Charles le Chauve accourut avec une armée formidable, pour l'époque; il rencontra celle des Bretons sur le territoire de la petite ville de Bain (845); la bataille fut acharnée de part et d'autre; elle dura deux jours : les Francs furent complètement battus. L'année suivante, Charles le Chauve revint, avec de nouvelles forces; mais il se retira, avant d'avoir vu l'ennemi en face, et fut contraint de reconnaître solennellement l'indépendance de la Bretagne (846). Noménoë se hâta de mettre à profit sa victoire : il s'empara des comtés de Rennes et de Nantes et proclama le duché de Bretagne constitué. Cependant la guerre éclatait encore avec Charles le Chauve. Noménoë se jeta sur l'Anjou, partout victorieux, prenant les villes sans coup férir; il aurait en peu de temps terminé l'occupation de tout le comté, s'il n'avait été rappelé en arrière par la défection de Nantes et de Rennes. Ces deux villes furent sévèrement punies de leur trahison; emportées d'assaut, elles furent démantelées et de longtemps empêchées de recevoir les Francs. Et Noménoë de retourner aussitôt à ses conquêtes, dans le Maine, dans le Vendômois. Le péril devenait grave pour Charles le Chauve. Noménoë avait déjà pénétré dans le pays chartrain, où rien ne résistait à sa « furie bretonne », lorsqu'on apprit soudain sa mort (851). Cet événement inattendu fut accueilli chez les Francs avec une explosion de joie. Les évêques exprimèrent le jugement le plus sévère sur Noménoë, qu'ils appelaient un dangereux ennemi de l'Eglise; et ils virent la main de Dieu dans sa fin prématurée. Naturellement, les Bretons n'avaient pas cette opinion sur le libérateur du pays; les évêques indigènes ne proféraient pas les mêmes anathèmes; les moines de Redon ensevelirent le corps du héros, qui fut leur bienfaiteur, dans l'église du monastère.

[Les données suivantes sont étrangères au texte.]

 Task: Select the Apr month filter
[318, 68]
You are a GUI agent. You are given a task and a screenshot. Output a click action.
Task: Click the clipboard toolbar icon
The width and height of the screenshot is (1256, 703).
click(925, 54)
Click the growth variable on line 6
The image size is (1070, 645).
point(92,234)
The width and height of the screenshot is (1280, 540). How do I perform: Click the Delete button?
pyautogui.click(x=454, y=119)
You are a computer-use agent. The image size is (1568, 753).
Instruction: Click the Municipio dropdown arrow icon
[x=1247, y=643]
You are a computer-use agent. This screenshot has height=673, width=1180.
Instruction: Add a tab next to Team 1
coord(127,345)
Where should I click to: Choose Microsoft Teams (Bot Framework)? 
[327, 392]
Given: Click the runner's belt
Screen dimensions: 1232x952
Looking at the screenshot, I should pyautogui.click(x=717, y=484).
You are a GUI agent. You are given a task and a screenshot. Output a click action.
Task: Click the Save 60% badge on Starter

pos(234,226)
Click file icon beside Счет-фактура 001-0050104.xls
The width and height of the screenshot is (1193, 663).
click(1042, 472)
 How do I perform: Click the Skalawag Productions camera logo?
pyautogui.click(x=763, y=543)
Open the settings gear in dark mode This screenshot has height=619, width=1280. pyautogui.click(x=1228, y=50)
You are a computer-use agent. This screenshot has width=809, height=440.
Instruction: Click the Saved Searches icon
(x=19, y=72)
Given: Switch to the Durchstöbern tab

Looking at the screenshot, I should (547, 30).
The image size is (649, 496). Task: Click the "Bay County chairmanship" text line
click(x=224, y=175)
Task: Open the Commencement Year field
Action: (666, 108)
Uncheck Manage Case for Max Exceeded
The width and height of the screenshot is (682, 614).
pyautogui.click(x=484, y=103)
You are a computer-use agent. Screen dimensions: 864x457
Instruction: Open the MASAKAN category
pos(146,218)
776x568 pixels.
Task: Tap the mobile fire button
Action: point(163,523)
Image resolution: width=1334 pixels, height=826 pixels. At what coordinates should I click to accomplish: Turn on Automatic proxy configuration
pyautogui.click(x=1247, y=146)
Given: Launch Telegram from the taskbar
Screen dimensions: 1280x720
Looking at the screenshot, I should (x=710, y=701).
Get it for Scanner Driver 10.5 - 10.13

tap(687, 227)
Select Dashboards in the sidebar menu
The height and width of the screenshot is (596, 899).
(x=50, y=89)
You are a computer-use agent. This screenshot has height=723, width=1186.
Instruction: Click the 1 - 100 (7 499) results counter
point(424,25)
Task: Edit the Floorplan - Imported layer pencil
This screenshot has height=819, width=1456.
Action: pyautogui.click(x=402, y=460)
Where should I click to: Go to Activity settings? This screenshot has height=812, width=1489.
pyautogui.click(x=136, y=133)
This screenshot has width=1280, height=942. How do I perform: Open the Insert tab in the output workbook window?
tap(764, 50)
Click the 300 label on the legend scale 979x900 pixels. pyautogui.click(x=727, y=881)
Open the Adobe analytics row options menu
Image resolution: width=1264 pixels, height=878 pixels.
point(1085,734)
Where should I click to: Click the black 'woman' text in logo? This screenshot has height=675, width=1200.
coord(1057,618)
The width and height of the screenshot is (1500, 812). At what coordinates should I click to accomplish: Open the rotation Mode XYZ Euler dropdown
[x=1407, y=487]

L'empereur crut le moment favorable pour prendre sa revanche. Il organisa une quatrième expédition contre la Bretagne. Erispoë, qui venait de succéder à son père, avait des forces inférieures; mais il n'hésita pas à attaquer l'ennemi, et remporta sur les Francs une victoire décisive. Charles le Chauve offrit la paix à Erispoé, qui l'accepta, à la condition que l'empereur lui conférerait l'investiture des comtés de Rennes, de Nantes et de Retz, et confirmerait toutes les conquêtes de Noménoé dans l'Anjou et dans le Maine. Les chartes de cette époque mentionnent le duc des Bretons comme «-gouvernant la Bretagne jusqu'à la rivière du Maine ».

Les Vikings et le duché de Bretagne

L'oeuvre de Noménoé résistait aux Francs; mais elle était menacée par un autre ennemi bien moins redoutable par le nombre, secondé surtout par la terreur que la légende propage quelquefois autour d'un nom. Les pirates vikings, après avoir remonté la Seine, se hasardaient sur la Loire, et ils descendirent de leurs nacelles en cuir (843), à Nantes, durant les cérémonies religieuses; ils tombèrent à l'improviste dans l'église, massacrèrent les fidèles et l'évêque, et disparurent, emportant les vases utilisés pour le culte. Depuis ce premier sac, ils étaient encore revenus et repartis avec leur butin. Vannes fut ensuite attaquée et ne dut sa délivrance qu'à Erispoë, devant lequel s'enfuirent les assaillants. Le fils de Noménoé eut à peine le temps, du reste, de se montrer digne de son père; un jour qu'il était en prières, dans une église, il fut tué sur les marches de l'autel, par les ordres de Salomon, qui fut son successeur.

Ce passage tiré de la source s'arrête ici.